◆ What you will do: Note the line where "851x410 pixels." appears in the data below; write it out exactly, along with every line that comes after it to the end.

Extracted material: Begin

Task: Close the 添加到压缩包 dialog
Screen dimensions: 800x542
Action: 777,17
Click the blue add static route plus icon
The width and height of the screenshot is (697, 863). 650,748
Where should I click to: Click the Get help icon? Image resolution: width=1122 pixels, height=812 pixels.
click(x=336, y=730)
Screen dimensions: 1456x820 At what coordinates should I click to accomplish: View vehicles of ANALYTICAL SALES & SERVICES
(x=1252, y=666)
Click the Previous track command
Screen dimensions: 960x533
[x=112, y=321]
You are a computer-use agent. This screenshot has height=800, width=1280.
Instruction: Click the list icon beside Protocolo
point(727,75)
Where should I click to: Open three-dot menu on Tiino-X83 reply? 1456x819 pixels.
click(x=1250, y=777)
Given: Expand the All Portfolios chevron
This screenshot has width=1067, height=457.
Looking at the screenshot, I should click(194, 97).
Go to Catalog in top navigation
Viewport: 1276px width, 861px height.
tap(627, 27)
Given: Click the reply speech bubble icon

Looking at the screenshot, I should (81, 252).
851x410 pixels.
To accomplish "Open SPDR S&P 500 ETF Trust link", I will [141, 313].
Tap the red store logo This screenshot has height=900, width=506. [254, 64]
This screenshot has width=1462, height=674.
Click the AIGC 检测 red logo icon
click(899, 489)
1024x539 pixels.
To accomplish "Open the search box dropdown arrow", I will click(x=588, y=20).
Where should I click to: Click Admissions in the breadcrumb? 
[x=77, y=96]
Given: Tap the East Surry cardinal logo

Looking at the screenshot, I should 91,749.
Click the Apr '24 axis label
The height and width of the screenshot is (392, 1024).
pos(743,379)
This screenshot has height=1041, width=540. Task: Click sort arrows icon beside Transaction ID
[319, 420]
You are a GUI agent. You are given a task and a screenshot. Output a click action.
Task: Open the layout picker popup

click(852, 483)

Extracted material: End

◆ Answer below:
851x410 pixels.
To accomplish "Open SPDR S&P 500 ETF Trust link", I will [141, 313].
Tap the red store logo This screenshot has height=900, width=506. [254, 64]
This screenshot has width=1462, height=674.
Click the AIGC 检测 red logo icon
click(899, 489)
1024x539 pixels.
To accomplish "Open the search box dropdown arrow", I will click(x=588, y=20).
Where should I click to: Click Admissions in the breadcrumb? 
[x=77, y=96]
Given: Tap the East Surry cardinal logo

Looking at the screenshot, I should 91,749.
Click the Apr '24 axis label
The height and width of the screenshot is (392, 1024).
pos(743,379)
This screenshot has height=1041, width=540. Task: Click sort arrows icon beside Transaction ID
[319, 420]
You are a GUI agent. You are given a task and a screenshot. Output a click action.
Task: Open the layout picker popup

click(852, 483)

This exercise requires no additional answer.